Autore: Goce Smilevski
Edizione: Guanda
Pagine: 332
Prezzo:18.00 euro
Anno: 2011
Recensione di Giuseppe Preziosi
“..In epoca prefemminista il Sapere sulla Donna era detenuto da una cultura di impianto maschile relativamente coesa e compatta. Un simile Sapere si fondava sull’ignoranza, o meglio sulla rimozione, dei tratti distintivi del discorso femminile. Questo sapere sulla Donna si presentava e agiva come un sapere dottrinario, oggettivo e dogmatico proprio grazie alle sue funzioni di autodifesa nei confronti della soggettività femminile. Tale soggettività, però, risultava misteriosa alla donna stessa, la quale -alla costante ricerca d’identità e di parola- alimentava di oscuri malanni il proprio corpo….non compreso, ma neppure neutralizzato, il corpo sessuale si fa sintomo criptico e ribelle dell’era prefemminista, organizzandosi nella patologia femminile dell’isteria…pensiamo a Anna O. e a Dora, pensiamo a Elisabeth r Lucy (alcune delle celebri isteriche freudiane): la cultura in cui muore la loro domanda ed erompe il loro sintomo è fortemente contrassegnata da un sapere virile sul sesso…sono le “folli” di una società patriarcale che cronicizza nel femminile la passività e la dipendenza… è così che le misteriose ancelle o vestali di fine Ottocento approntavano, senza saperlo, un sintomo, due, tre, con cui riuscivano a paralizzare la propria vita e quella degli altri…”

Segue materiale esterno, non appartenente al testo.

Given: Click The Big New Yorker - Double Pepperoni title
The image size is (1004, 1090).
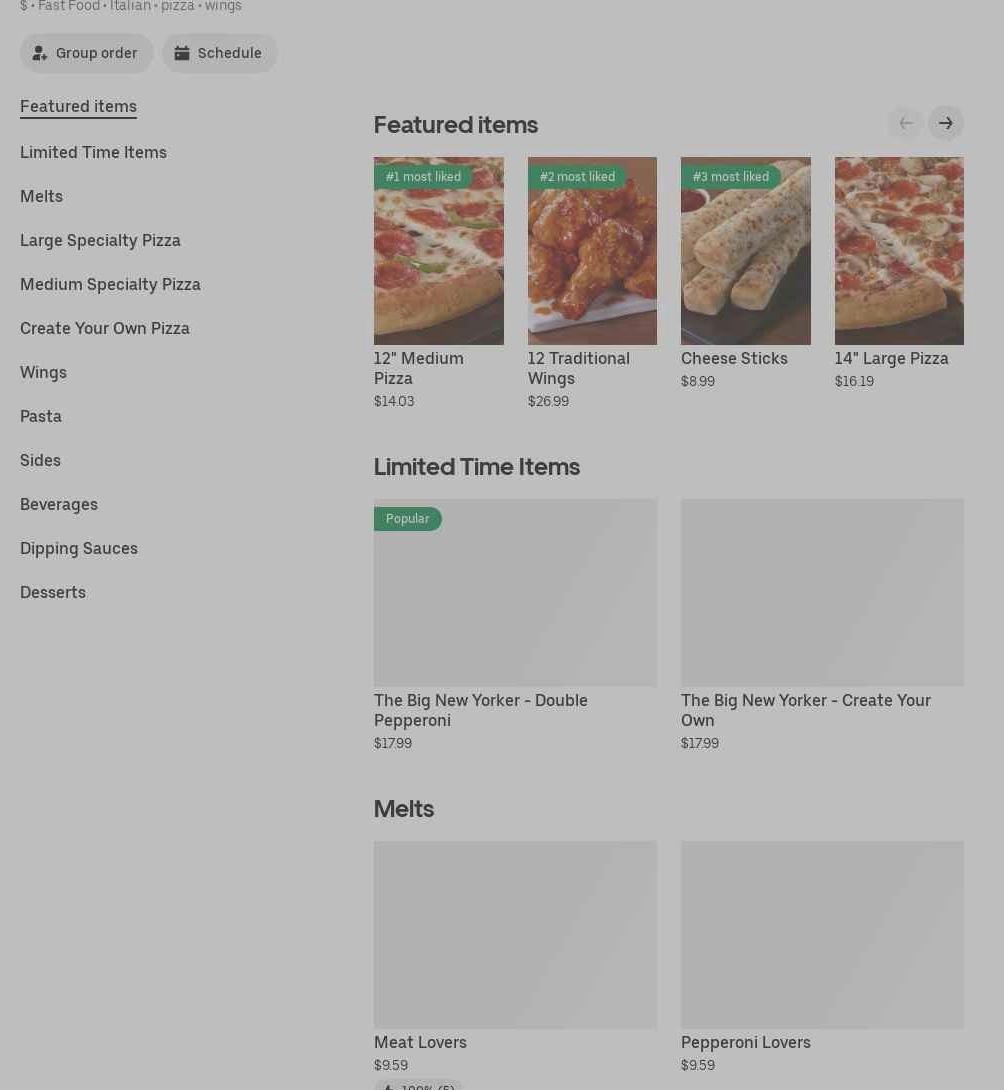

Gabriella Ripa di Meana, Modernità dell’ inconscio
Essere una giovane donna nei primi del Novecento, crescere a Vienna ed essere sorella di Sigmund Freud. Essere poi da lui abbandonata, dal fratello prediletto e fondatore di una nuova scienza e finire i propri giorni in un campo di concentramento nazista.
La sorella di Freud è il romanzo di una posizione, una posizione cercata per tutta la vita ma mai trovata. Un’esistenza avvolta da legami riverberanti emozioni troppo forti, troppo intense; non avere le parole per conoscerli, per affrontarli, domarli. Essere costretti all’isolamento, alla chiusura, ad avvitarsi in pensieri contorti e infiniti, ripetitivi.
Questo sembra a me il romanzo di vita di Adolphine; dell’incapacità di indossare una vita, qualcosa che ha anche fare con le isteriche, madri delle psicoanalisi; rappresentazioni che non trovano spazio nella coscienza psichica e che si incarnano in sintomi del corpo, in condotte di vita.
Vivere all’ombra di un fratello destinato alla grandezza sin da piccolo, crescere sotto la pioggia incessante di un significante materno – sarebbe stato meglio se non ti avessi partorito – Che vuol dire? Che mi ami a tal punto da preferire che non fossi mai nata? Chiudere la vita in un incastro paradossale; il rifugio diventa la pazzia, che basta attraversare un portone e si è pazzi. “…Proprio così, follia significa fuggire l’obbligo di essere una persona…”. Qui scene melodrammatiche a rischio diabetico di malati in fondo buoni, in fondo un passo avanti rispetto ai “sani”, i folli sapienti, i folli che sono custodi dei veri sentimenti. Insieme l’incubo della detenzione, del controllo sui corpi, sulle esistenze, sui desideri. Il Sapere assoluto del manicomio che satura tutti gli spazi di significato dei sintomi degli “alienati” della società.
Nessuno spazio per essere donna, estirpato anche il diritto di essere madre se non nel ruolo di moglie, pena il marchio della vergogna, del vizio, dell’alienazione dalla società. Anche il pensiero si contorce su se stesso, sterile, che non fa nascere, messo in impossibilità di creare, generare. Teorie dell’io, teorie della felicità, teorie sull’amore ma nessuna vita.
“…Questo era il nostro tempo, il tempo del silenzio della corporeità. Ovunque, tutto ciò che era legato alla parola appena scoperta, sessualità, veniva messo a tacere…per oscurare quella parola, si usavano vestiti che coprissero tutto, dalle dita dei piedi fino al collo…”
Un tempo in cui la soggettività ammantata di sessualità si faceva spazio con scalpore tra le pagine del medico viennese come nelle donne voluttuose e mortifere tracciate dalla mano di Egon Schiele ma che urlava muta nei sintomi senza ascolto delle “ancelle” isteriche.